You might as well try to describe a sunset to a blind man, play music for a deaf man, talk to a dead man, as to discuss the deep things of God with an unconverted sinner. “…the natural man receiveth not the things of the Spirit of God…” (I Corinthians 2:14). We might as well try to catch sunbeams with a fishhook or talk nuclear physics with a monument in a city park. The most erudite Ph. D. cannot take it in any better than a hillbilly; it is casting pearls before swine. As far as spiritual realities are concerned, a man who has not been born again is blind and can’t see, deaf and can’t hear, dead and can’t feel.
Bread in the Wilderness
From whence can a man satisfy these men with bread here in the wilderness.
“Bread in the wilderness” sounds as incongruous as “streams in the desert.” Remember the Old Testament complaint, “Can God furnish a table in the wilderness?” (Ps. 78:19). Indeed, no man could meet such an emergency, but our Lord did. With the five thousand, the miracle moved in three stages. There was a lack of bread. Jesus asked Philip, “Whence shall we buy bread that these may eat?” but He knew what He would do, as he always knew. Philip surmised that two hundred pennyworth of bread would not be enough.

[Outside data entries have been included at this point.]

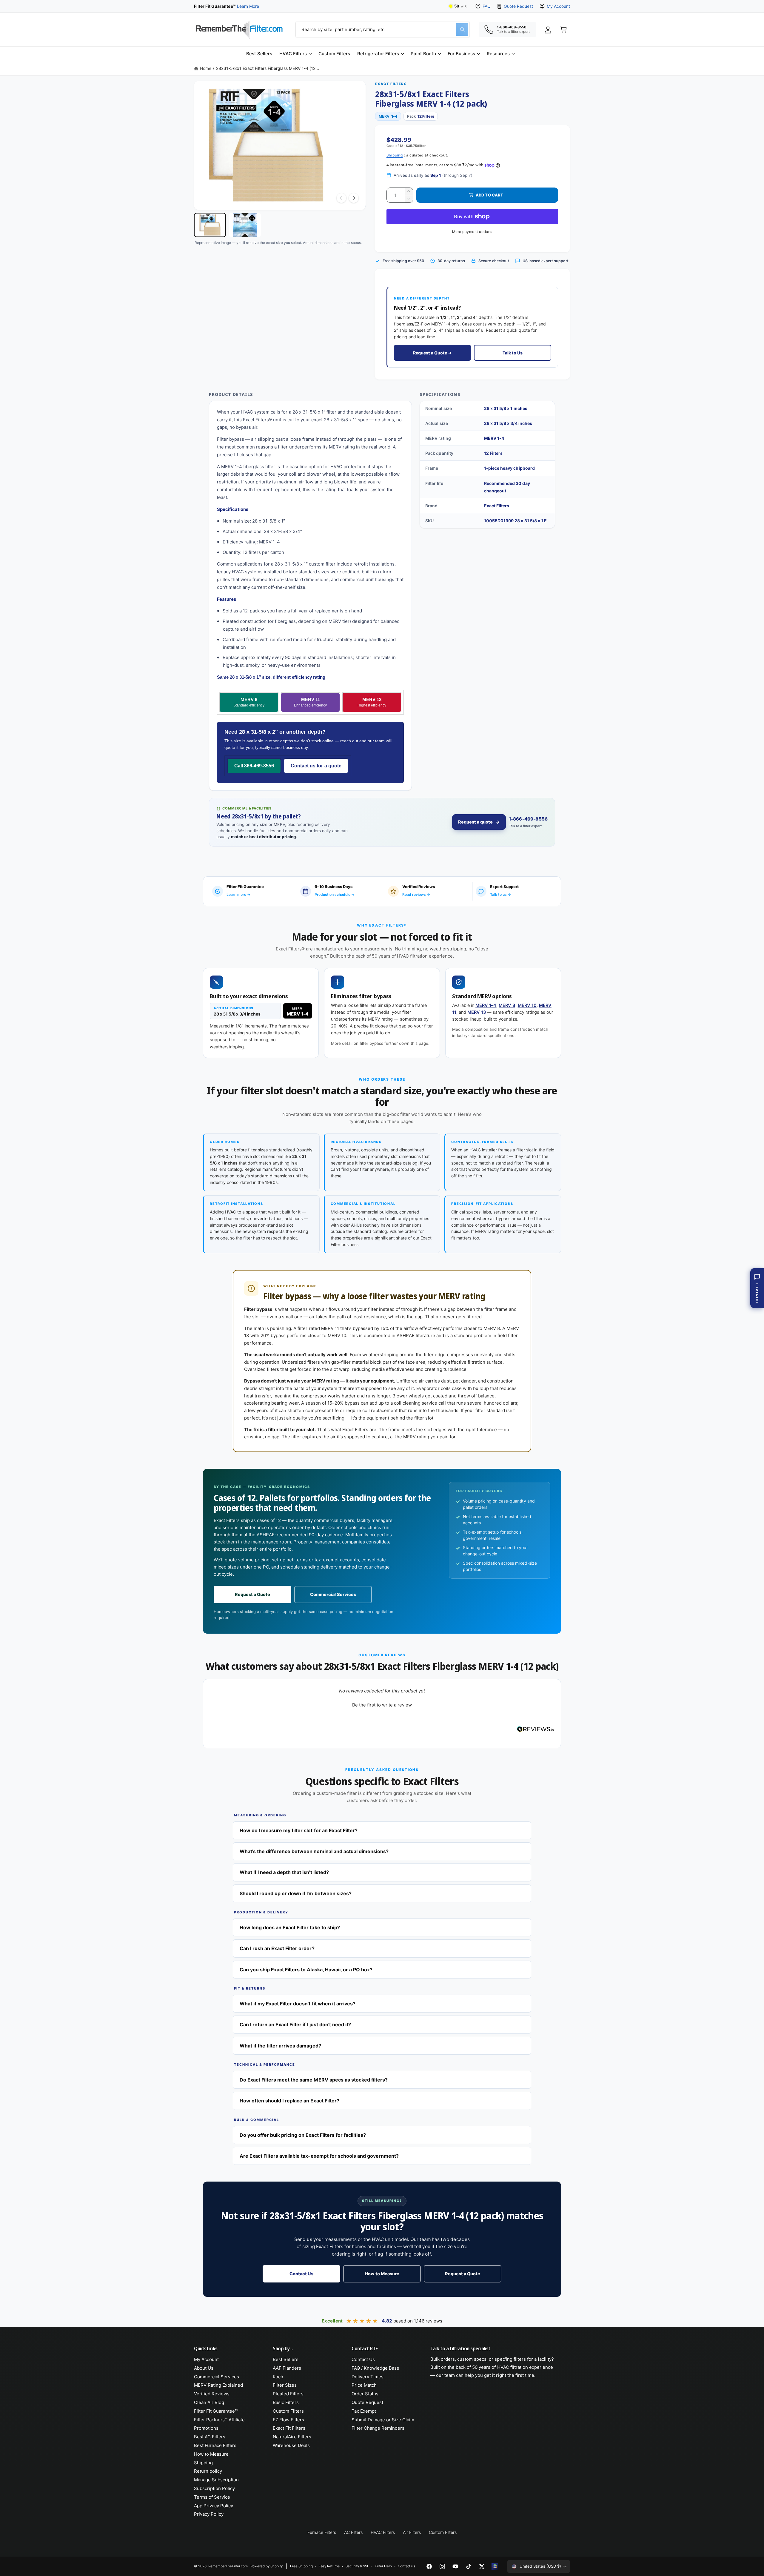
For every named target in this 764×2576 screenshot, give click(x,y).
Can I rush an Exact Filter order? (277, 1948)
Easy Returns (329, 2566)
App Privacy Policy (213, 2506)
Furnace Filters (321, 2532)
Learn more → (238, 894)
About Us (203, 2368)
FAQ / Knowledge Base (375, 2368)
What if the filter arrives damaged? (280, 2046)
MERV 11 (310, 702)
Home (205, 68)
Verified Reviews (211, 2394)
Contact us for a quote (316, 765)
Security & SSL (357, 2566)
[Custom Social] (494, 2566)
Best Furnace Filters (215, 2445)
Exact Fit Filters (289, 2428)
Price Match (364, 2385)
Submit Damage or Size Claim (383, 2420)
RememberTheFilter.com (228, 2566)
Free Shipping (301, 2566)
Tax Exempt (364, 2411)
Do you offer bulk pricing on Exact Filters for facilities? (303, 2135)
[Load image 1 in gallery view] (210, 225)
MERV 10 (527, 1005)
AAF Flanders (287, 2368)
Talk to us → (500, 894)
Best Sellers (285, 2359)
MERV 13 (372, 702)
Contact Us (301, 2274)
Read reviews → (416, 894)
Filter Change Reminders (378, 2428)
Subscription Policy (214, 2488)
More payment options (472, 231)
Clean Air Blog (209, 2402)
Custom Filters (288, 2411)
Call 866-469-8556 (254, 765)
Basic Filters (286, 2402)
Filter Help (383, 2566)
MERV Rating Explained (218, 2385)
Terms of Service (212, 2497)
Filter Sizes (285, 2385)
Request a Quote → (432, 352)
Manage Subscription (216, 2480)
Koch (278, 2377)
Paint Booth (423, 53)
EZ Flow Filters (288, 2420)
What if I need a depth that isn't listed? (284, 1872)
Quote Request (518, 6)
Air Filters (412, 2532)
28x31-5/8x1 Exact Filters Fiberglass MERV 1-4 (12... (267, 68)
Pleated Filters (288, 2394)
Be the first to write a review (382, 1705)
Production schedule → (335, 894)
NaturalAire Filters (292, 2437)
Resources (498, 53)
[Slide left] (341, 198)
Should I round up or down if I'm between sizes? (296, 1893)
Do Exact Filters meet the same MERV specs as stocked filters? (314, 2080)
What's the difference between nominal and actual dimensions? (314, 1851)
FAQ (487, 6)
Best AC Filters (209, 2437)
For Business (461, 53)
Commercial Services (333, 1594)
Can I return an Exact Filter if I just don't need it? (295, 2024)
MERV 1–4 (485, 1005)
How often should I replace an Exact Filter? (289, 2101)
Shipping (394, 155)
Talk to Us (513, 352)
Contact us (406, 2566)
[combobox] (382, 29)
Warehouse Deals (291, 2445)
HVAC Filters (293, 53)
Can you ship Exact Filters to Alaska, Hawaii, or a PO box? (306, 1970)
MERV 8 (248, 702)
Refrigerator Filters (378, 53)
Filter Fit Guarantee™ (216, 2411)
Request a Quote (252, 1594)
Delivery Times (367, 2377)
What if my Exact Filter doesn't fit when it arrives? (297, 2004)
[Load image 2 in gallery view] (245, 225)
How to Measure (382, 2274)
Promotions (206, 2428)
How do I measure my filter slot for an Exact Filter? (299, 1830)
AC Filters (353, 2532)
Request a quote (475, 822)
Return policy (208, 2471)
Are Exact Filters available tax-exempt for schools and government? (319, 2156)
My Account (558, 6)
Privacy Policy (209, 2514)
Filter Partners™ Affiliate (219, 2420)
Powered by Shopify (266, 2566)
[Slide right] (353, 198)
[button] (295, 54)
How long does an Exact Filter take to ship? (290, 1927)
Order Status (365, 2394)
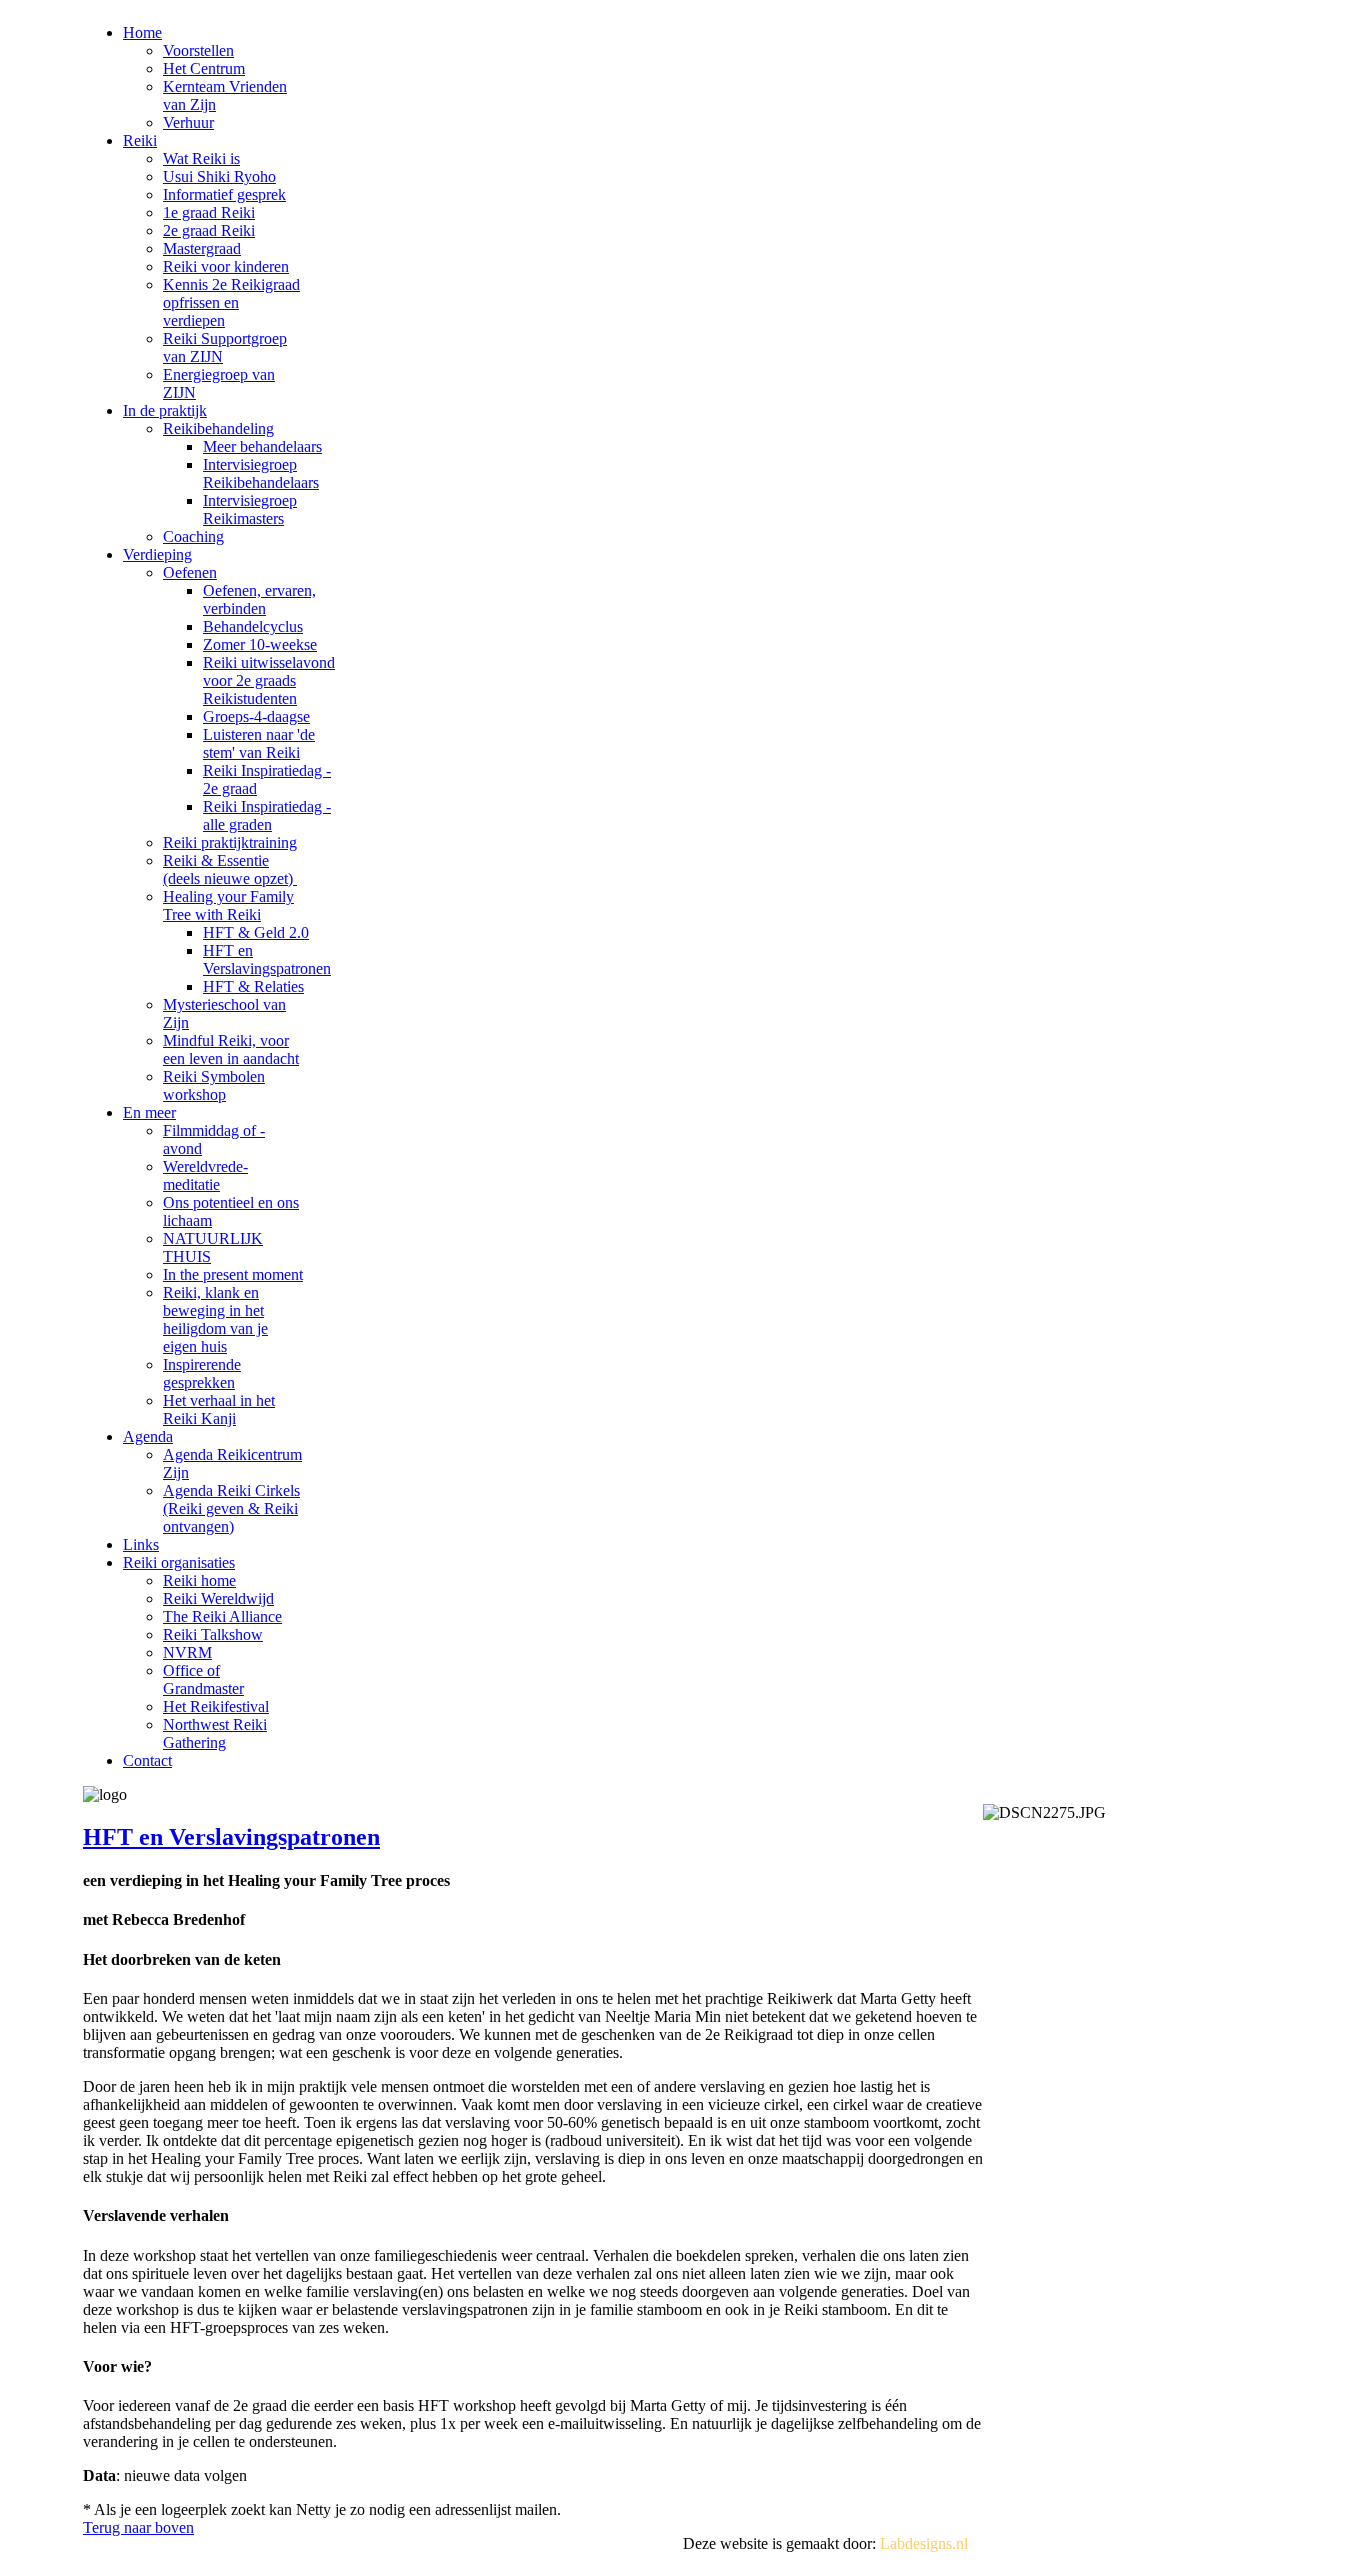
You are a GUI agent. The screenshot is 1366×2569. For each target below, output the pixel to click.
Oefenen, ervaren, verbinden (259, 599)
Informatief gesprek (224, 194)
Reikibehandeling (218, 428)
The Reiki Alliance (222, 1616)
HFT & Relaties (253, 986)
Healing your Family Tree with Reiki (228, 905)
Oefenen (190, 572)
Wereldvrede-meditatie (205, 1175)
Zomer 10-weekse (260, 644)
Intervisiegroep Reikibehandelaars (261, 473)
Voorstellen (198, 50)
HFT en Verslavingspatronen (267, 959)
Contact (147, 1760)
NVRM (187, 1652)
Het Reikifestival (216, 1706)
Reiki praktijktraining (230, 842)
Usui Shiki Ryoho (219, 176)
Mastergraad (202, 248)
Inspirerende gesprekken (202, 1373)
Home (142, 32)
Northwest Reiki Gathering (215, 1733)
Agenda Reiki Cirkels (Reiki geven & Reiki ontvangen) (231, 1508)
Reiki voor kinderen (226, 266)
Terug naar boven (138, 2527)
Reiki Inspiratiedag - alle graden (267, 815)
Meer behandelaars (262, 446)
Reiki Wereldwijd (218, 1598)
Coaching (193, 536)
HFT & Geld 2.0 (256, 932)
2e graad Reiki (209, 230)
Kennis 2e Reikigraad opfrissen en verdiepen (231, 302)
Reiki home (199, 1580)
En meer (149, 1112)
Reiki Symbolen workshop (214, 1085)
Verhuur (188, 122)
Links (141, 1544)
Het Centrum (204, 68)
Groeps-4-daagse (256, 716)
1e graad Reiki (209, 212)
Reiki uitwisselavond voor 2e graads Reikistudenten (269, 680)
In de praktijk (165, 410)
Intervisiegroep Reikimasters (250, 509)
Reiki (140, 140)
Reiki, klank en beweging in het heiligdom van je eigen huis (215, 1319)
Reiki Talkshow (213, 1634)
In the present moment (233, 1274)
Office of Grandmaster (203, 1679)
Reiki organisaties (179, 1562)
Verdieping (157, 554)
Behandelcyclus (253, 626)
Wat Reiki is (201, 158)
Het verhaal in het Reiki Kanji (219, 1409)
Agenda (148, 1436)
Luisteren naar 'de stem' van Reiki (259, 743)
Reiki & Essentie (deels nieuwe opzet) (230, 869)
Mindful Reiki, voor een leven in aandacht (231, 1049)
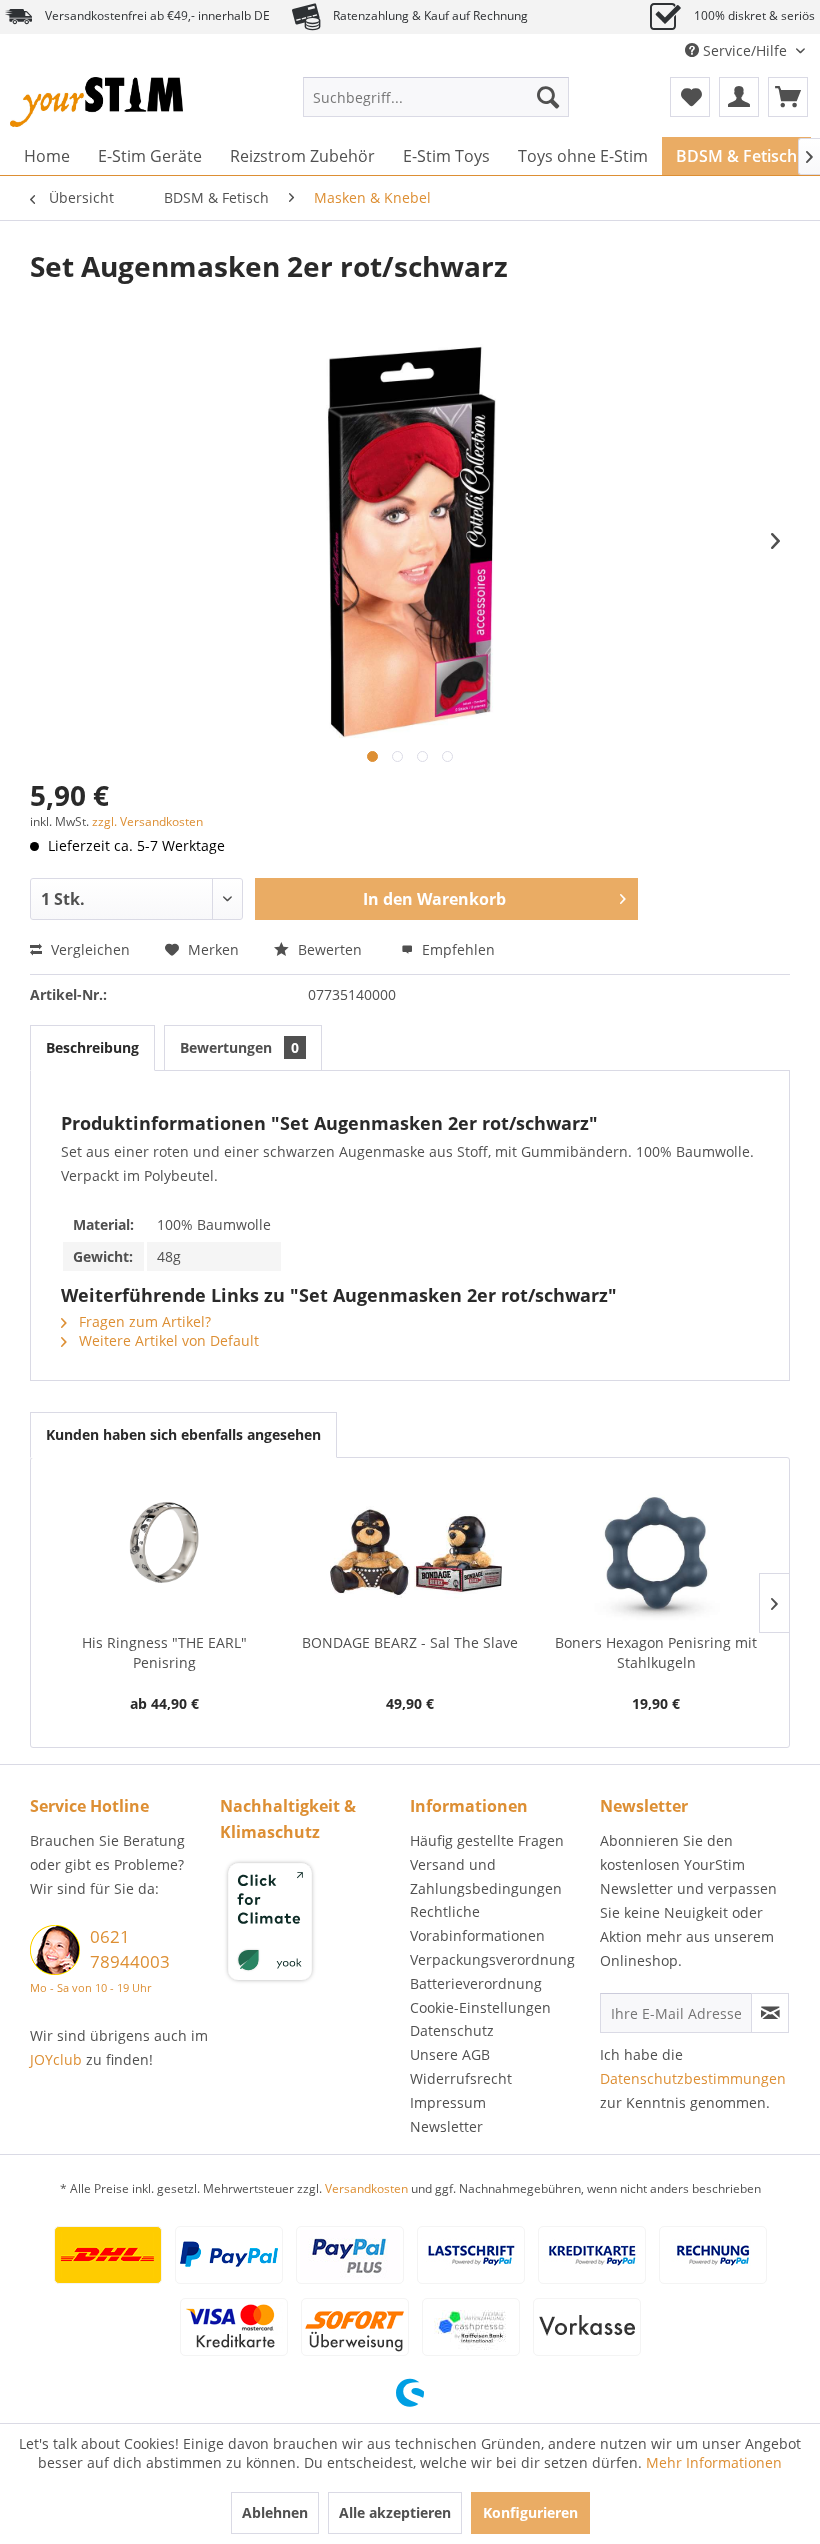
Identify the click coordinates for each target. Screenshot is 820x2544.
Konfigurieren (530, 2512)
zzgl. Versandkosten (147, 821)
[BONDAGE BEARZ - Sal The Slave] (410, 1553)
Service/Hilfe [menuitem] (745, 50)
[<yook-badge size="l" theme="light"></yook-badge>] (310, 1925)
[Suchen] (548, 97)
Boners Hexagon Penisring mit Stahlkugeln (656, 1652)
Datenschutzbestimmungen (693, 2078)
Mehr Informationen (714, 2462)
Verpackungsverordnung (492, 1959)
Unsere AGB (450, 2054)
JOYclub (56, 2059)
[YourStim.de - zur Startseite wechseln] (96, 102)
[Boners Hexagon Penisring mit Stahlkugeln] (656, 1553)
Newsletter (446, 2126)
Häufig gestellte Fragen (487, 1840)
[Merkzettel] (690, 97)
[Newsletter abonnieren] (770, 2013)
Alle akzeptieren (395, 2512)
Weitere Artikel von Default (167, 1340)
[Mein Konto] (739, 97)
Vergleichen (88, 949)
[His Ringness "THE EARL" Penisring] (164, 1553)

We are always “making an estimate,” like Philip, but we lave out the supernatural.
There was a little bread. Five loaves and two fishes amount to little, either in quantity or quality but “little is much if God is in it.” So a little bread became a lot of bread. There was a surplus of twelve basketfuls. God never deals niggardly. If each disciple gathered a basketful he had more than he started with!
And all because “there is a lad here.” His little in Jesus’ hands became a lot. No man can furnish a table in the wilderness, but Jesus and a boy can do it.